[EM] Approval-Runoff

Jameson Quinn jameson.quinn at gmail.com
Thu Mar 15 00:36:27 PDT 2012

2012/3/15 Andy Jennings <elections at jenningsstory.com>

> This was a very good idea, it sounds like. So how did it get shoved aside?
>> It would be quite useful to know.
> It didn't even get a hearing in the rules committee of the Arizona house
> of representatives.  I think the chairman of the rules committee may have
> been against it.  I heard that a prominent AZ Republican strategist opposes
> approval voting because it would be "bad for conservatives".

Please give names (both chairman and strategist).
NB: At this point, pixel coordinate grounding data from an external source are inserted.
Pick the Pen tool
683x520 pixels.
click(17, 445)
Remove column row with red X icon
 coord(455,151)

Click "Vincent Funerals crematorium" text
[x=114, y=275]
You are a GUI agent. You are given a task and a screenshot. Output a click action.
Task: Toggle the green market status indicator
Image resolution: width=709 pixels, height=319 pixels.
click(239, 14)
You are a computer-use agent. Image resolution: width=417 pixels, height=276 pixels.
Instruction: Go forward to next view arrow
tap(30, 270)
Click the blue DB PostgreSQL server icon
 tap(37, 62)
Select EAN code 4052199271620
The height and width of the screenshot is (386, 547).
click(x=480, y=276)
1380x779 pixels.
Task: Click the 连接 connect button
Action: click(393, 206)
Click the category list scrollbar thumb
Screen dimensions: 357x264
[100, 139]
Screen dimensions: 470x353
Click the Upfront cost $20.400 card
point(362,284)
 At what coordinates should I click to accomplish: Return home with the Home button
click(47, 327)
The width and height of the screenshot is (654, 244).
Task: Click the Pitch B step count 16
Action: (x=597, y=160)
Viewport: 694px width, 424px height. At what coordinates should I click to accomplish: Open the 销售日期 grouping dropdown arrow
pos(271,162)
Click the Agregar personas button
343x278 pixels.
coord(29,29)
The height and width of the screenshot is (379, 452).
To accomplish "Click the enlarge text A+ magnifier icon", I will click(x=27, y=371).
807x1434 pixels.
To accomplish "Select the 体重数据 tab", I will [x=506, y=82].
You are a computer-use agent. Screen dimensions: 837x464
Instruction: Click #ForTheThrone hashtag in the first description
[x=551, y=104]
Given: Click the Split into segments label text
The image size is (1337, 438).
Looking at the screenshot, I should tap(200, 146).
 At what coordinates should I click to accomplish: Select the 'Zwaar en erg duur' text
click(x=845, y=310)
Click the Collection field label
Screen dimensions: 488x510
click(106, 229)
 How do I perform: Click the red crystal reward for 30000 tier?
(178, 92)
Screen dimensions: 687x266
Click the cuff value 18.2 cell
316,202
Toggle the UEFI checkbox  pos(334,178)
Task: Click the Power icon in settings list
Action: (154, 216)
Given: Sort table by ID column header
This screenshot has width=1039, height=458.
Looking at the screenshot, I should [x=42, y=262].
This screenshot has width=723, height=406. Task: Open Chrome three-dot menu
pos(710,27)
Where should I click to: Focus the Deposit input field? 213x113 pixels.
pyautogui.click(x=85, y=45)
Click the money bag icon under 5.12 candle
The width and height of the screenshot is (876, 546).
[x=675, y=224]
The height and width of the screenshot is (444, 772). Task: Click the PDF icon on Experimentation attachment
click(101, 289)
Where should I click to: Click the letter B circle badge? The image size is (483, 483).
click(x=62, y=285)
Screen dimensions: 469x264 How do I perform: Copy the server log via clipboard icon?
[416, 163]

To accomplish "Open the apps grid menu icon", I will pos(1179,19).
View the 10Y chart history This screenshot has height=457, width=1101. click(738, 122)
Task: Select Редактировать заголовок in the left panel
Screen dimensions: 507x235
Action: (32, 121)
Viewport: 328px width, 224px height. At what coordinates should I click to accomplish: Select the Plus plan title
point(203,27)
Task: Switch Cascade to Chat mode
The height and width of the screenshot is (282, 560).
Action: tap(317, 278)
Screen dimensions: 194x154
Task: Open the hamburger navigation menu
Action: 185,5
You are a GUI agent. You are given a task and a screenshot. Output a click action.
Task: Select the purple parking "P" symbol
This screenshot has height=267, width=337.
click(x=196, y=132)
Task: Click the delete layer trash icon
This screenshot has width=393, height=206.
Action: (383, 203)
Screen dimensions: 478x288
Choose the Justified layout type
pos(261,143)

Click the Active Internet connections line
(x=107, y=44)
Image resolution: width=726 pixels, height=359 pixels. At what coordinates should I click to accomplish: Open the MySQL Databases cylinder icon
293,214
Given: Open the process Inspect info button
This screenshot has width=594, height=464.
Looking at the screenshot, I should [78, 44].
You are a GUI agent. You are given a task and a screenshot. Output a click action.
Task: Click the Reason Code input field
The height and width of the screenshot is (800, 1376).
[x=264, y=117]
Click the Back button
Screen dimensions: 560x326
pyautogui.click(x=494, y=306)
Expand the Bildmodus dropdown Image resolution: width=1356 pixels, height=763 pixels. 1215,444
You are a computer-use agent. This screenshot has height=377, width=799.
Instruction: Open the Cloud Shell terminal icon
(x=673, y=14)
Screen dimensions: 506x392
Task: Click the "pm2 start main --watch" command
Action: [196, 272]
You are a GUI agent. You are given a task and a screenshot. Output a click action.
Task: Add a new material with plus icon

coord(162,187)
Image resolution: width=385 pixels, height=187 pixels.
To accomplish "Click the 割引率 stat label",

You did a great job
getting this as far as you did, but it's worth sharing this kind of info as
soon as you find it out. Perhaps other people here could have helped you
find grassroots alliances to pressure the people involved. Because of
course, while approval voting may be bad for those who want to thwart
democracy, as you point out it is good for conservatives in a conservative

> I think it may be bad for the most extreme candidates, but in a place like
> Arizona, I think it would be a slight positive for conservatives in
> general.  (Since Arizona leans conservative, I think conservatives are the
> most likely to be hurt by vote splitting and spoiler effects.)
>> Does the law require a primary and runoff regardless of what happens in
>> the primary? This seems a bit strange combined with the rest of what you
>> wrote. If a majority found in the primary is adequate to declare a winner,
>> no runoff, then there would be cost savings, if the required extra votes
>> came from extra approvals.
> The Arizona Constitution says, "The Legislature shall enact a direct
> primary election law, which shall provide for the nomination of candidates
> for all elective State, county, and city offices, including candidates for
> United States Senator and for Representative in Congress..."
> I believe this (in conjunction with existing statutes) is interpreted to
> mean top-two runoff in nonpartisan situations, but if someone gets 50% in
> the first round they can indeed omit the runoff.  I'm not sure how often
> that runoff round has no other races and could actually save the entire
> expense of an election.

I wonder also if even partisan elections could be skipped if there were a
>50% majority in the first round. As I said earlier, even if you couldn't
skip them, you could have the leader running against nobody but write-ins,
and thus save the expense of sending out voter pamphlets.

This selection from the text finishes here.